Praying Mantid Ootheca, a.k.a. Praying Mantis Egg Case

A few weeks ago I noticed some kind of egg case on a bush outside of the flower shop. I wasn’t sure what it was but I had a hunch that is was from a praying mantis. Sure enough, a quick search confirmed that’s what it is.

Since then I’ve found two more egg cases in a bush in front of the house. I’ve also learned a little about this strange but interesting insect.

By VinCroce (Own work) [CC-BY-3.0 (http://creativecommons.org/licenses/by/3.0)], via Wikimedia Commons

Chinese Mantid By VinCroce (Own work) [CC-BY-3.0 (http://creativecommons.org/licenses/by/3.0)%5D, via Wikimedia Commons

The first thing I learned is that they’re not praying mantises at all – they’re praying mantids of the family Mantidae. Within the group of mantids are three different species which we can find here in PA: the European mantid (Mantis religiosa) (from which we got the “mantis” name), the Carolina mantid (Stagmomantis carolina) and the Chinese mantid (Tenodera sinensis).

The are about 20 native mantids in North America. The Carolina mantid is the only one found in PA. This insect is about 2″ long when mature and is a brown color. The European and Chinese mantids were both introduce into the US in the late 1800’s to serve as biological control of other insects. The European mantid is about 3″ long and pale green. The Chinese mantid is 3-5″ long and usually brown and green.

I realize that most if not all of the mantids that I’ve ever seenare Chinese mantids. In the fall I often see these large insects by the side of the house.

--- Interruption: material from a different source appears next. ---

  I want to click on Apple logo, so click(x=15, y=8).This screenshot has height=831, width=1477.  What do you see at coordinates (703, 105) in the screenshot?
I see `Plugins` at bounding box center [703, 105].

This is the time that they’re the most visible because they’re large and are focused on feeding and finding mates.

Mantid Ootheca

Mantid Ootheca

In the fall, after mating, the female mantid lays 100-400 eggs that are in a frothy liquid that quickly hardens into an egg case. This case is called an ootheca and provides protection to the eggs over the winter. It’s the mantid’s ootheca that I found on the bush and set me on this journey.

In the spring after a certain number of warm days, the nymphs emerge from the ootheca and begin to eat. Mantids are indiscriminate carnivores and this can lead to cannibalism – often their first meal is one of their siblings. They continue to fed on insects throughout their life cycle. As nymphs, they might eat aphids and flies but as they continue to metamorphosize and grow, they move on to larger prey like grasshoppers, butterflies and spiders. The traditional “praying” pose of a mantid is actually its hunting pose. The front legs are used to capture prey.

I had heard that mantids were protected but that’s simply an urban myth. The truth is that you can purchase mantid oothecae online for a few dollars each from a number of suppliers. They can be used in the garden to increase the mantid population or be hatched inside as a science project for schools.

I want to keep an eye on the oothecae that I found and hope that I’m there when they hatch. That could make for some very cool pictures. But if not, I’ll just keep my eyes open to look for mantids throughout the growing season.